Content starts

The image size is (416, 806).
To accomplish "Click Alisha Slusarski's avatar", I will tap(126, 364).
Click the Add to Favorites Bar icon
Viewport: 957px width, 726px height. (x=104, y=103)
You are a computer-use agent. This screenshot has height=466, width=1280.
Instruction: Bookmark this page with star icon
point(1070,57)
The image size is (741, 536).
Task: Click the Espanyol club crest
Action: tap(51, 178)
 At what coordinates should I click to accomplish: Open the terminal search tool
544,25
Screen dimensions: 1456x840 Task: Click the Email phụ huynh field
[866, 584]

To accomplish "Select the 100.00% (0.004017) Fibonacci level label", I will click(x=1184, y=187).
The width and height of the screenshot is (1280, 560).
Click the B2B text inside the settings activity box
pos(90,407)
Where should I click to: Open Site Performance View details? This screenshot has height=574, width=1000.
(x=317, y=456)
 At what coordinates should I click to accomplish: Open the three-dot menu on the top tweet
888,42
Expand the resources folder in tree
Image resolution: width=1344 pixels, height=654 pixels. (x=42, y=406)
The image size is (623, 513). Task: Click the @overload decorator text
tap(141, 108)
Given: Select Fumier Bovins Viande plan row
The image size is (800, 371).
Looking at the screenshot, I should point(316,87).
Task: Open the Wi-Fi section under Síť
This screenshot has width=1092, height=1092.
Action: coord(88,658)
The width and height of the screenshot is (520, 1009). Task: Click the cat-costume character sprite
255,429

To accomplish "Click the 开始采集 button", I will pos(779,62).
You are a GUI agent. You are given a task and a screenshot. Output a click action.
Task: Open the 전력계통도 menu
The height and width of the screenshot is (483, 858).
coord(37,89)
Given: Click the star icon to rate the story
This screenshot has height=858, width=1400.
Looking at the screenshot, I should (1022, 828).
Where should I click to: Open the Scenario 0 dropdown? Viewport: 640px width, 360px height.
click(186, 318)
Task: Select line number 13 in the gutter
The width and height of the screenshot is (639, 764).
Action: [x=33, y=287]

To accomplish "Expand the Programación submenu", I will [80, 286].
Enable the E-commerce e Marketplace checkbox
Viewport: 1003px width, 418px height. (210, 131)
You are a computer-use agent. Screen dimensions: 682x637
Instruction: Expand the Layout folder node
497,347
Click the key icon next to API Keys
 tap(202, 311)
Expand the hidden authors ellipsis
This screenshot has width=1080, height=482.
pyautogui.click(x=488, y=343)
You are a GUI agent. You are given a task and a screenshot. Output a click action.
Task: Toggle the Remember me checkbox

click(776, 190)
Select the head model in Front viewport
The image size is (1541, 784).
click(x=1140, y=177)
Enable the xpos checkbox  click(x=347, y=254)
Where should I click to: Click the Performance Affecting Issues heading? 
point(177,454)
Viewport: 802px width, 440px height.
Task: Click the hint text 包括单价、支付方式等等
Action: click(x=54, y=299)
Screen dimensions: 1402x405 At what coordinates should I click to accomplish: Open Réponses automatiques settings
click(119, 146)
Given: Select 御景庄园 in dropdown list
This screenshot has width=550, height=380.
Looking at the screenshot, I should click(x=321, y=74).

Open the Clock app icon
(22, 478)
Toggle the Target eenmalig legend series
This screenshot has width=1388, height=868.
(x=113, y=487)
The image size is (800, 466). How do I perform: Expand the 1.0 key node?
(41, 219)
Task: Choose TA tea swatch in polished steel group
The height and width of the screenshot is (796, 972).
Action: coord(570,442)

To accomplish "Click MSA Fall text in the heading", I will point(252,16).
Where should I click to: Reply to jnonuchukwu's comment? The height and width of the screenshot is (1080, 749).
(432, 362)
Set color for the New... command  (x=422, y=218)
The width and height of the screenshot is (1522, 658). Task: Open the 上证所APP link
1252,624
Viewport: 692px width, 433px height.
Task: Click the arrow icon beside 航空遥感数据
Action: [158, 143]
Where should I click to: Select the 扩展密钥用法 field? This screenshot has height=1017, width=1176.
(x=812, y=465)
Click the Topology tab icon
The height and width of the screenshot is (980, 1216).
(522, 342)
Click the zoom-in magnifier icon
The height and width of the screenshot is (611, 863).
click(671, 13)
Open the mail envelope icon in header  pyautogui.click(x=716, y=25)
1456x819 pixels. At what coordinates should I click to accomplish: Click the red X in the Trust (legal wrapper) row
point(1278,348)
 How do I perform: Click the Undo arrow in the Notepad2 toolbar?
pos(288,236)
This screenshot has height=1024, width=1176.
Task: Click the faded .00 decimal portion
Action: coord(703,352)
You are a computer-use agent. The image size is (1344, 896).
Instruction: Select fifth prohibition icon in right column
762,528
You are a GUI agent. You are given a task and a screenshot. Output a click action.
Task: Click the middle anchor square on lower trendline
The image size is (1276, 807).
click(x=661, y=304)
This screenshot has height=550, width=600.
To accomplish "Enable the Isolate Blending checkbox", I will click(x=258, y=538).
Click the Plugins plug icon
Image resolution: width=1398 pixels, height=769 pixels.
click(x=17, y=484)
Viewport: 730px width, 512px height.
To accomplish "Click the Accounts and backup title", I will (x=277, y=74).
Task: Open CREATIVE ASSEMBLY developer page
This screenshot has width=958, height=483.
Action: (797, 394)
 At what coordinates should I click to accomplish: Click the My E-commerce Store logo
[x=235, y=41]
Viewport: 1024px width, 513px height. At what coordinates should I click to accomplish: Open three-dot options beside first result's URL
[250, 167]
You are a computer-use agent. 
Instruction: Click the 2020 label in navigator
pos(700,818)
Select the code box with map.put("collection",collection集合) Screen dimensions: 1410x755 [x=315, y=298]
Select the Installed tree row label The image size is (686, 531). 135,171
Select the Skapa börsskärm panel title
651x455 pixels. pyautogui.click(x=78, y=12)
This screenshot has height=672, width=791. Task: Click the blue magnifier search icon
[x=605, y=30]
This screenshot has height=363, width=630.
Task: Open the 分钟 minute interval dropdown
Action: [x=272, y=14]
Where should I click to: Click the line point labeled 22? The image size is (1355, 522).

Content ends

* _Exercise objective_
Would you print all of the records exactly as they were given?

* _Result below_
The image size is (416, 806).
To accomplish "Click Alisha Slusarski's avatar", I will tap(126, 364).
Click the Add to Favorites Bar icon
Viewport: 957px width, 726px height. (x=104, y=103)
You are a computer-use agent. This screenshot has height=466, width=1280.
Instruction: Bookmark this page with star icon
point(1070,57)
The image size is (741, 536).
Task: Click the Espanyol club crest
Action: tap(51, 178)
 At what coordinates should I click to accomplish: Open the terminal search tool
544,25
Screen dimensions: 1456x840 Task: Click the Email phụ huynh field
[866, 584]

To accomplish "Select the 100.00% (0.004017) Fibonacci level label", I will click(x=1184, y=187).
The width and height of the screenshot is (1280, 560).
Click the B2B text inside the settings activity box
pos(90,407)
Where should I click to: Open Site Performance View details? This screenshot has height=574, width=1000.
(x=317, y=456)
 At what coordinates should I click to accomplish: Open the three-dot menu on the top tweet
888,42
Expand the resources folder in tree
Image resolution: width=1344 pixels, height=654 pixels. (x=42, y=406)
The image size is (623, 513). Task: Click the @overload decorator text
tap(141, 108)
Given: Select Fumier Bovins Viande plan row
The image size is (800, 371).
Looking at the screenshot, I should point(316,87).
Task: Open the Wi-Fi section under Síť
This screenshot has width=1092, height=1092.
Action: coord(88,658)
The width and height of the screenshot is (520, 1009). Task: Click the cat-costume character sprite
255,429

To accomplish "Click the 开始采集 button", I will pos(779,62).
You are a GUI agent. You are given a task and a screenshot. Output a click action.
Task: Open the 전력계통도 menu
The height and width of the screenshot is (483, 858).
coord(37,89)
Given: Click the star icon to rate the story
This screenshot has height=858, width=1400.
Looking at the screenshot, I should (1022, 828).
Where should I click to: Open the Scenario 0 dropdown? Viewport: 640px width, 360px height.
click(186, 318)
Task: Select line number 13 in the gutter
The width and height of the screenshot is (639, 764).
Action: [x=33, y=287]

To accomplish "Expand the Programación submenu", I will [80, 286].
Enable the E-commerce e Marketplace checkbox
Viewport: 1003px width, 418px height. (210, 131)
You are a computer-use agent. Screen dimensions: 682x637
Instruction: Expand the Layout folder node
497,347
Click the key icon next to API Keys
 tap(202, 311)
Expand the hidden authors ellipsis
This screenshot has width=1080, height=482.
pyautogui.click(x=488, y=343)
You are a GUI agent. You are given a task and a screenshot. Output a click action.
Task: Toggle the Remember me checkbox

click(776, 190)
Select the head model in Front viewport
The image size is (1541, 784).
click(x=1140, y=177)
Enable the xpos checkbox  click(x=347, y=254)
Where should I click to: Click the Performance Affecting Issues heading? 
point(177,454)
Viewport: 802px width, 440px height.
Task: Click the hint text 包括单价、支付方式等等
Action: click(x=54, y=299)
Screen dimensions: 1402x405 At what coordinates should I click to accomplish: Open Réponses automatiques settings
click(119, 146)
Given: Select 御景庄园 in dropdown list
This screenshot has width=550, height=380.
Looking at the screenshot, I should click(x=321, y=74).

Open the Clock app icon
(22, 478)
Toggle the Target eenmalig legend series
This screenshot has width=1388, height=868.
(x=113, y=487)
The image size is (800, 466). How do I perform: Expand the 1.0 key node?
(41, 219)
Task: Choose TA tea swatch in polished steel group
The height and width of the screenshot is (796, 972).
Action: coord(570,442)

To accomplish "Click MSA Fall text in the heading", I will point(252,16).
Where should I click to: Reply to jnonuchukwu's comment? The height and width of the screenshot is (1080, 749).
(432, 362)
Set color for the New... command  (x=422, y=218)
The width and height of the screenshot is (1522, 658). Task: Open the 上证所APP link
1252,624
Viewport: 692px width, 433px height.
Task: Click the arrow icon beside 航空遥感数据
Action: [158, 143]
Where should I click to: Select the 扩展密钥用法 field? This screenshot has height=1017, width=1176.
(x=812, y=465)
Click the Topology tab icon
The height and width of the screenshot is (980, 1216).
(522, 342)
Click the zoom-in magnifier icon
The height and width of the screenshot is (611, 863).
click(671, 13)
Open the mail envelope icon in header  pyautogui.click(x=716, y=25)
1456x819 pixels. At what coordinates should I click to accomplish: Click the red X in the Trust (legal wrapper) row
point(1278,348)
 How do I perform: Click the Undo arrow in the Notepad2 toolbar?
pos(288,236)
This screenshot has height=1024, width=1176.
Task: Click the faded .00 decimal portion
Action: coord(703,352)
You are a computer-use agent. The image size is (1344, 896).
Instruction: Select fifth prohibition icon in right column
762,528
You are a GUI agent. You are given a task and a screenshot. Output a click action.
Task: Click the middle anchor square on lower trendline
The image size is (1276, 807).
click(x=661, y=304)
This screenshot has height=550, width=600.
To accomplish "Enable the Isolate Blending checkbox", I will click(x=258, y=538).
Click the Plugins plug icon
Image resolution: width=1398 pixels, height=769 pixels.
click(x=17, y=484)
Viewport: 730px width, 512px height.
To accomplish "Click the Accounts and backup title", I will (x=277, y=74).
Task: Open CREATIVE ASSEMBLY developer page
This screenshot has width=958, height=483.
Action: (797, 394)
 At what coordinates should I click to accomplish: Click the My E-commerce Store logo
[x=235, y=41]
Viewport: 1024px width, 513px height. At what coordinates should I click to accomplish: Open three-dot options beside first result's URL
[250, 167]
You are a computer-use agent. 
Instruction: Click the 2020 label in navigator
pos(700,818)
Select the code box with map.put("collection",collection集合) Screen dimensions: 1410x755 [x=315, y=298]
Select the Installed tree row label The image size is (686, 531). 135,171
Select the Skapa börsskärm panel title
651x455 pixels. pyautogui.click(x=78, y=12)
This screenshot has height=672, width=791. Task: Click the blue magnifier search icon
[x=605, y=30]
This screenshot has height=363, width=630.
Task: Open the 分钟 minute interval dropdown
Action: [x=272, y=14]
Where should I click to: Click the line point labeled 22? The image size is (1355, 522).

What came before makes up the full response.